9. Give them options to choose from.

Sometimes people struggle to give a straight answer because they’re overwhelmed by possibilities. Try narrowing it down for them. “Would you prefer option A, B, or C?” This can make it easier for them to commit to a response. Just be sure the options you’re presenting are actually relevant and helpful.
10. Put it in writing.

If verbal communication isn’t working, try switching to email or text. Some people find it easier to give direct answers in writing. Plus, it gives them time to think about their response. This can also create a record of the conversation, which can be useful if there’s any confusion later.
11. Consider the possibility that they genuinely don’t know.

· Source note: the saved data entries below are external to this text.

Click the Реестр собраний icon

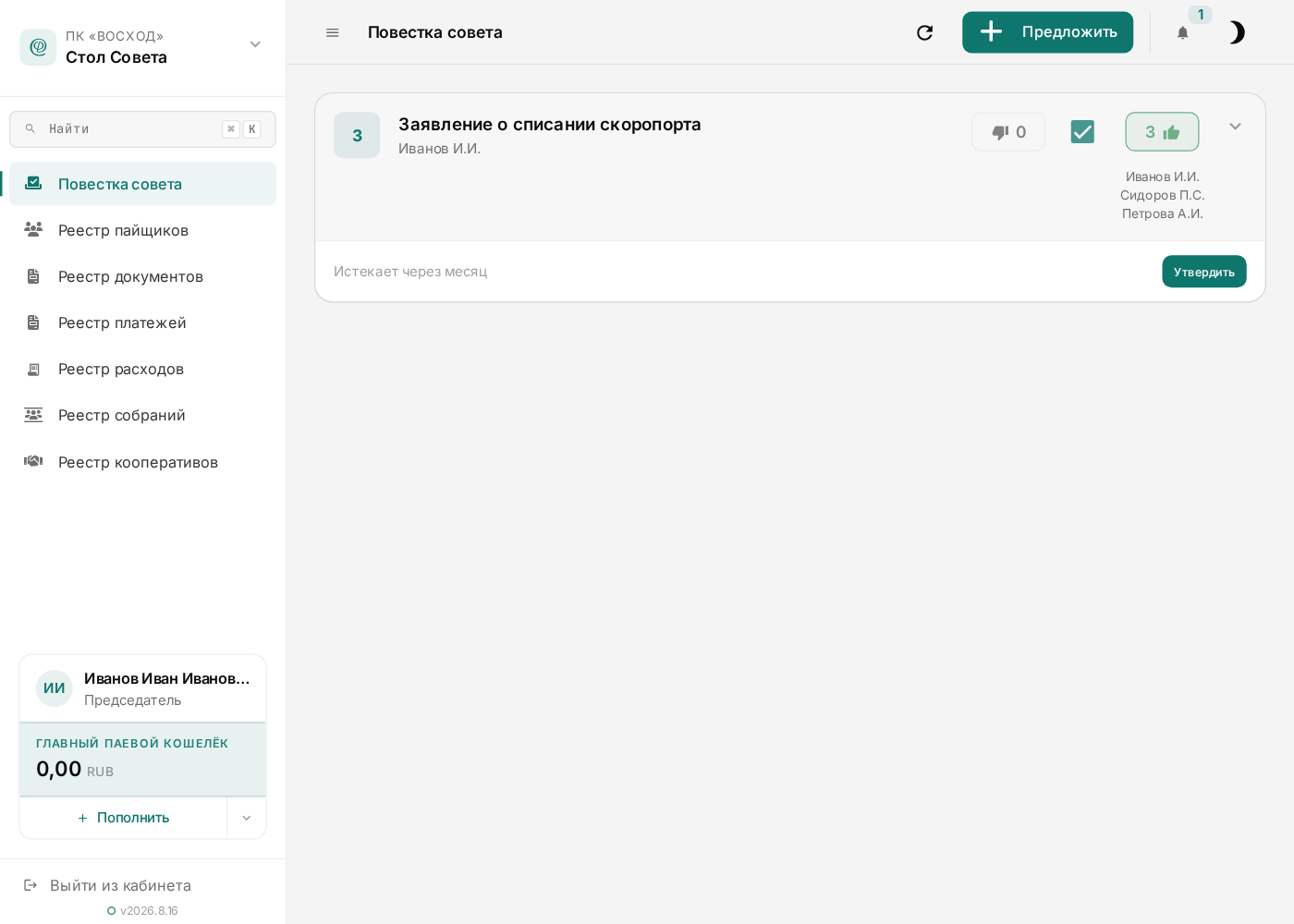coord(33,415)
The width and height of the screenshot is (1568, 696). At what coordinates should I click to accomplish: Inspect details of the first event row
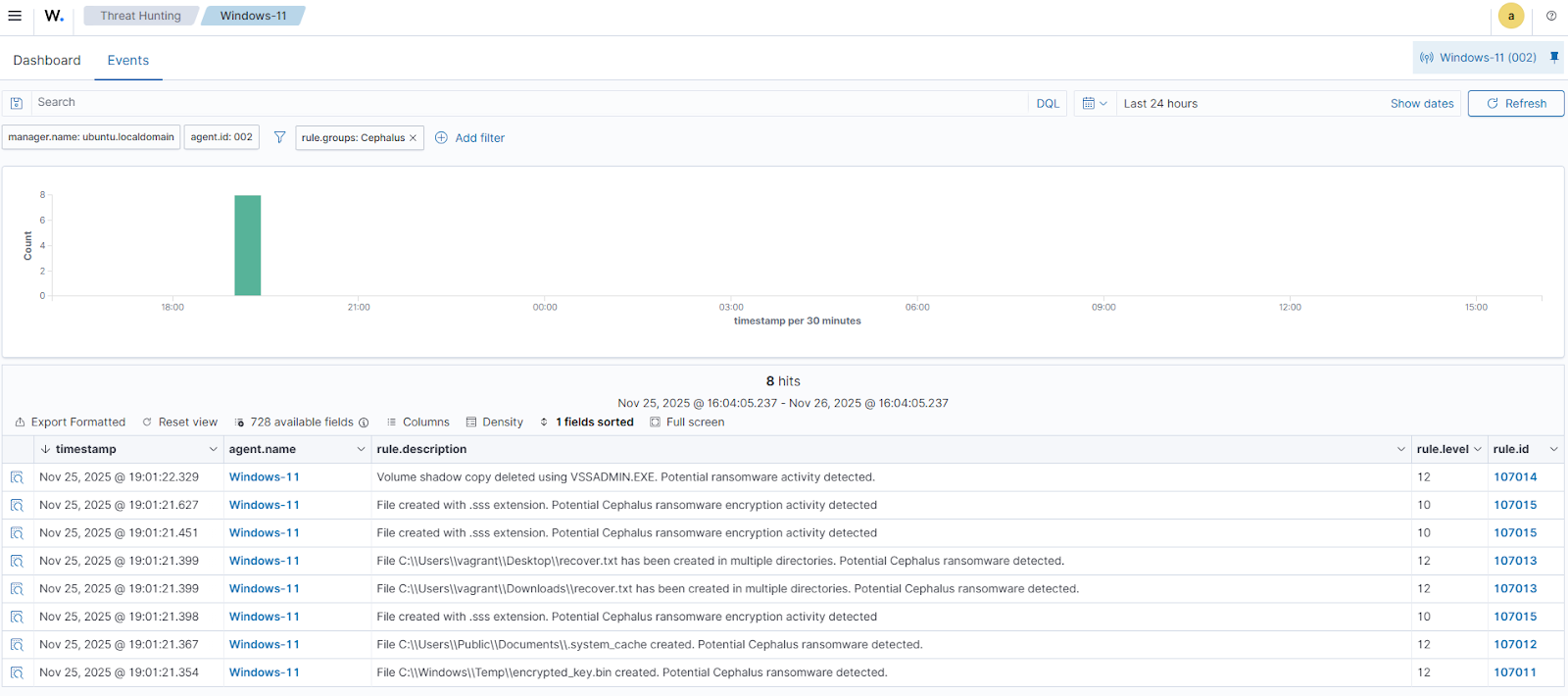(x=17, y=477)
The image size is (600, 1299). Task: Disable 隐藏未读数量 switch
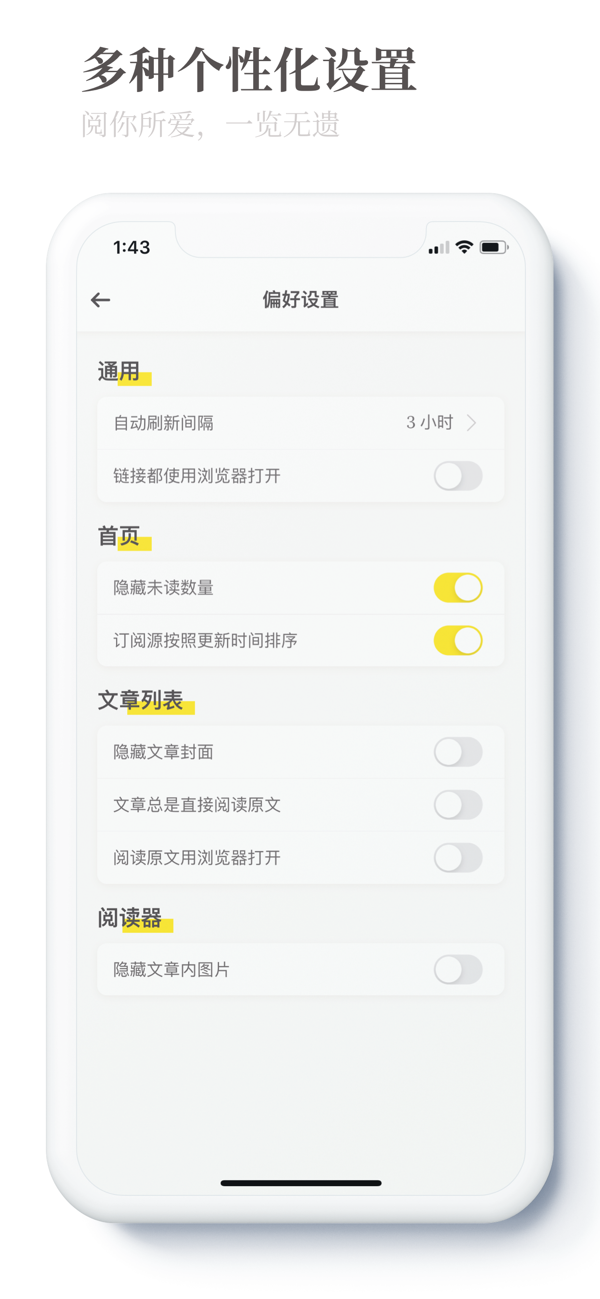coord(458,588)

Sometimes, what seems like evasiveness might actually be uncertainty. They might be struggling to give you a straight answer because they don’t have one. In this case, it’s okay to ask, “Is this something you’re unsure about?” If so, you can work together to find the information needed to make a decision.
12. Know when to let it go.

There comes a point where pushing for an answer becomes counterproductive. If you’ve tried multiple approaches, and they’re still being evasive, it might be time to step back. You could say, “I understand you’re not ready to give me a clear answer on this. Let’s table it for now and come back to it later.” Sometimes, giving people space can lead to clearer communication down the line.
13. Explain the impact of their vagueness.

Sometimes, people don’t realise how their lack of clarity affects other people. Try explaining the consequences of not having a straight answer. “Without a clear answer on this, we can’t move forward with the project, which could delay our deadline.” This can help them understand why you’re pushing for clarity.
14. Ask other people for their input if appropriate.

If this is a work or group situation, and the person consistently won’t give you a straight answer, it might be worth bringing in other people. This isn’t about ganging up on them, but about getting the information you need. You could say, “Since we’re having trouble nailing this down, maybe we should discuss it as a team.” Just be sure this won’t be seen as going over their head or breaking confidence.